Alice and Bob are playing a game with the following rules:

• Alice starts with an integer $n$, and Bob starts with an integer $m$.
• Starting with Alice, the two players take turns performing an operation on the integer held by the opponent: let the integer currently held by the opponent be $h$, replace $h$ with $h - (h \bmod p)$, where $\bmod$ denotes the modulo operation and $p$ is a given constant.
• The first player to make the opponent's integer $0$ wins. If neither player has won after each has performed $10^{10^{9961}}$ operations, the game is considered a draw.

You need to determine who will win, or report if the game will end in a draw.

Input

This problem contains multiple test cases.

The first line contains an integer $T$, representing the number of test cases.

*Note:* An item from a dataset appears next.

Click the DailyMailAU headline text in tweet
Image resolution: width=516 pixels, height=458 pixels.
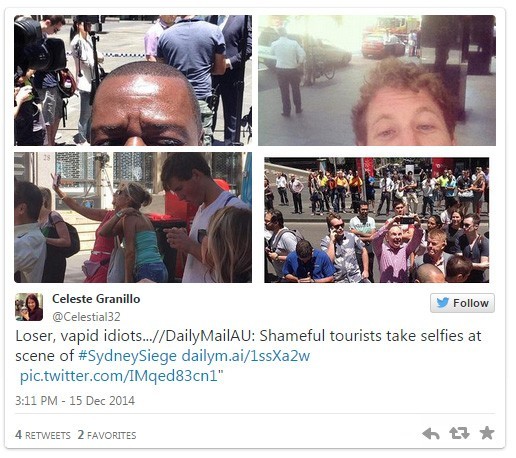coord(323,336)
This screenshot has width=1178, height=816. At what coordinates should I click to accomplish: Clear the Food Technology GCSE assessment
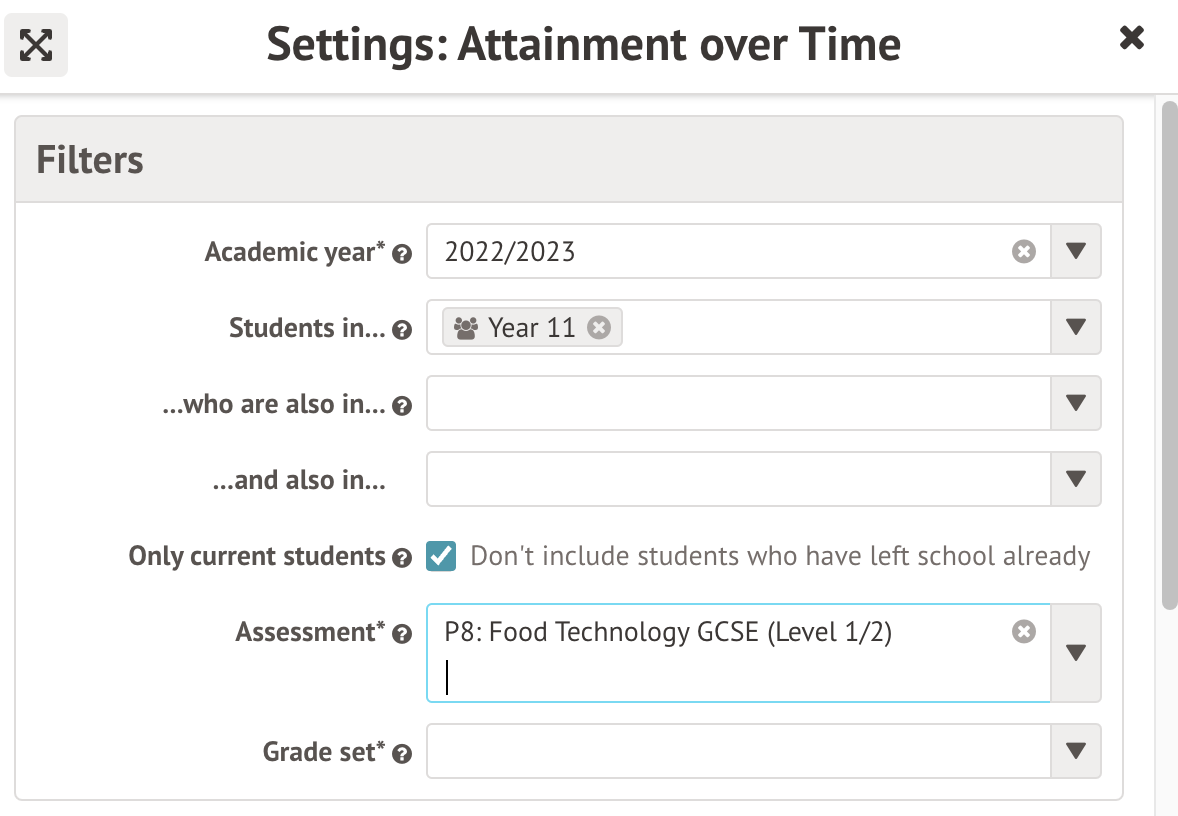(1023, 631)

Each test case consists of three integers $n, m, p$.

Output

For each test case, output a single string on a new line:

• If Alice will win, output Alice.
• If Bob will win, output Bob.
• If the game will end in a draw, output Lasting Battle.

Examples

Input 1

3
1 2 10
9 11 11
55 15 14

Output 1

Alice
Bob
Lasting Battle

Note 1

For the first test case, Alice will change the integer Bob holds from $2$ to $2 - (2 \bmod 10) = 0$ in her first turn, so Alice wins.

For the second test case, Alice will change the integer Bob holds from $11$ to $11 - (11 \bmod 11) = 11$ in her first turn, and Bob will change the integer Alice holds from $9$ to $9 - (9 \bmod 11) = 0$ in his first turn, so Bob wins.

For the third test case, it can be proven that the game will end in a draw.

Constraints

For all test cases, $1 \leq T \leq 5000$, $1 \leq n, m, p \leq 2\times 10^9$.